Clinically, the primary lesions of DH (papules and vesicles) are often absent, replaced by erosions and excoriations, sometimes leading to lichenification. Purpura on the fingers and toes is an interesting clinical finding but not always present. It rarely has mucosal involvement.[13,14] Evolution with symptom-free months during summer occurs in some patients due to a beneficial sun exposure effect.[14]

Biopsy reveals a subepidermal cleft with neutrophils and a few eosinophils at the tips of dermal papillae, and direct immunofluorescence is confirmatory, by demonstrating pathognomonic granular deposition of IgA at the dermalepidermal junction.[13] Serologic tests are useful to aid diagnosis and monitor disease activity, looking for IgA-TG or antiendomysial antibodies. In DH, IgA antibodies can be specific for eTG, making the detection of specific IgA-eTG antibodies a promising tool that needs further validation.[13,14] Genetic testing for HLA DQ2 and DQ8 can be useful in some cases to rule out DH. Differential diagnosis includes linear IgA dermatosis, bullous pemphigoid, scabies, contact dermatitis, and bullous lupus erythematosus.[13]

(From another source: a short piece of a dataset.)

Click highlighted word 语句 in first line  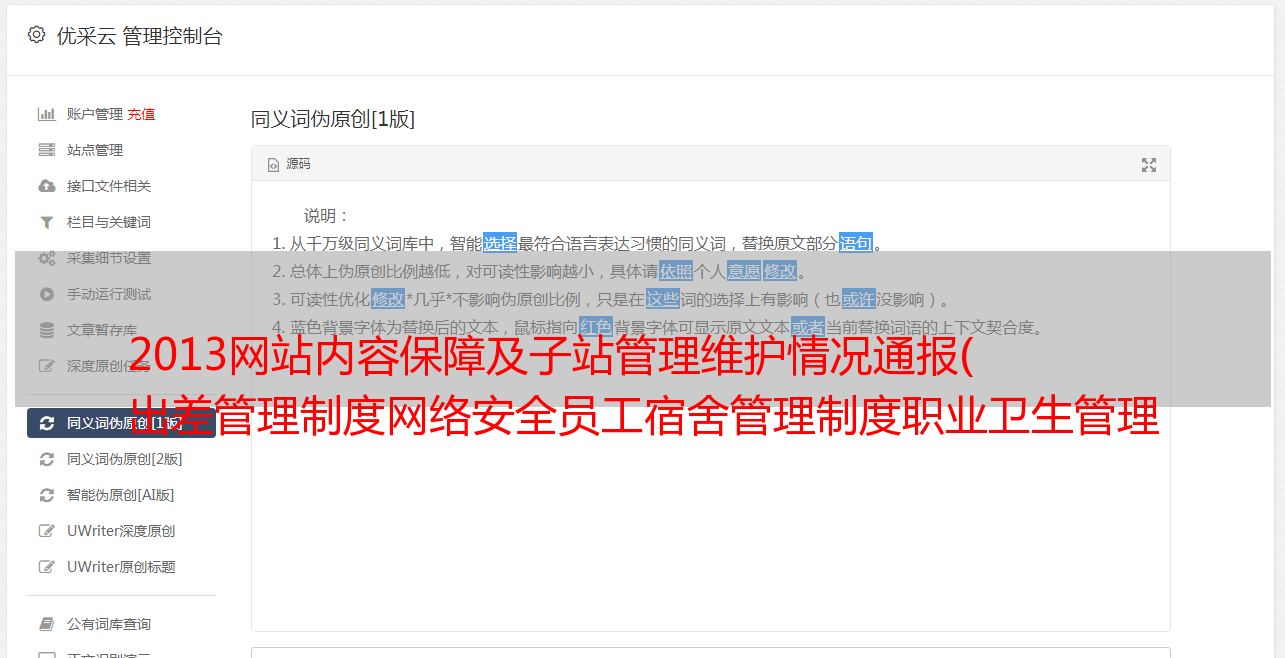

A wide range of autoimmune disorders are associated with DH, such as diabetes type I or hypothyroidism, the latter being the most common. Screening for common autoimmune disorders is generally indicated. Clinical examination of the skin may reveal a concurrent autoimmune disease, such as vitiligo, primary biliary cirrhosis (jaundice), pernicious anemia, alopecia areata or lupus erythematosus.[14] Clinical signs of malabsorption may also be present, such as anemia due to iron, folate, or B12 deficiency, and caries or diffuse alopecia due to zinc deficiency. DH patients may also have a higher risk of developing non-Hodgkin lymphoma, particularly enteropathy-associated T-cell lymphoma. This is an important comorbidity to rule out, especially in longstanding, untreated DH or CD.[14,15]

Therapy is always based on a gluten-free diet. Skin lesions and pruritus of DH are rapidly responsive to oral dapsone. Other treatments include sulfasalazine and sulfamethoxypyridazine.[15]